Jack and Rachel have been in a contentious marriage for quite some time. Their friends would describe them as a high conflict couple. The stress is getting to their two middle school children who beg their parents to stop fighting and try to get along. The youngest child finds herself covering her ears and retreats to her room crying. But she can hear the conflict and feels sad.
What is the impact of such fighting on the children? Significant.
- Physiological effects: When parents fight, a child’s heart rate becomes faster and their blood pressure rises. Stress hormones are released in their urine. The immune system is depleted, making them ripe for infections.
- Emotional effects: It’s hard for children to regulate their emotions during parent conflict. They are more focused on the upsets of their parent and less able to soothe themselves. They experience feelings of powerlessness—they can’t stop the fighting and that loss of control is frightening. The stress is overwhelming. In hostile family situations, children are more at risk for depression and anxiety.

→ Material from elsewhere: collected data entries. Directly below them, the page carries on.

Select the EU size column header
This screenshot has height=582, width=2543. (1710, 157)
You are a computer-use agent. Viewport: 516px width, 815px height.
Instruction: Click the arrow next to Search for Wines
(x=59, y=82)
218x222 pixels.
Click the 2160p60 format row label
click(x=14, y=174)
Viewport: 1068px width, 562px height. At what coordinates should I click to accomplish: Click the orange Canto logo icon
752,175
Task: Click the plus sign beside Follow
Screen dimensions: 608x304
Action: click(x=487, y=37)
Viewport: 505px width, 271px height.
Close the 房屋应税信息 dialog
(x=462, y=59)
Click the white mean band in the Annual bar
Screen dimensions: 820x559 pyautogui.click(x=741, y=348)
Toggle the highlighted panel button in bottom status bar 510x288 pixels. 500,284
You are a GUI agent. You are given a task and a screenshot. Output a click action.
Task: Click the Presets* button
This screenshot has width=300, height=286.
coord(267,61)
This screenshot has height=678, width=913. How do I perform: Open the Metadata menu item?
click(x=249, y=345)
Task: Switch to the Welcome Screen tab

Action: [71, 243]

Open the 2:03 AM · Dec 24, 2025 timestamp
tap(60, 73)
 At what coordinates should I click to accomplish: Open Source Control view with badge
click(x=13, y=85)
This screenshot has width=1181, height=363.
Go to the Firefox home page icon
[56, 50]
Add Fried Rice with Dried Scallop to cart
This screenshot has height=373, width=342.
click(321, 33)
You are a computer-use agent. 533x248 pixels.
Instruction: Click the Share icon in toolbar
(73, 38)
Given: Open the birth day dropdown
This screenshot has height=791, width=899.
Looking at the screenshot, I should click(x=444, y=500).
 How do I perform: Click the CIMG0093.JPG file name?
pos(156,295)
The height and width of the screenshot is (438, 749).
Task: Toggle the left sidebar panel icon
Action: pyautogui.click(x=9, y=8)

- Academic effects: Learning suffers. Grade point averages dive and they perform worse on standardized testing. In fact, grade failure is not predicted by divorce, but by constant marital conflict.
- Social effects: Marital fighting makes children more at risk for teen pregnancy, poverty and being expelled from school. Truancy and absenteeism increase.
- Relationship effects: Children often feel at fault for their parents’ discord. They may be in the middle of conflict and forced to take sides. The lack of civil conflict discussions and resolutions means they don’t learn how to deal with conflict in their own relationships as a child or later as an adult.
If you need good reasons to work at conflict in a civil and respectable manner with your spouse, consider the above. This is not meant to place guilt, but help you understand the reality of high conflict marriages. Children need you to navigate conflict and provide emotional stability.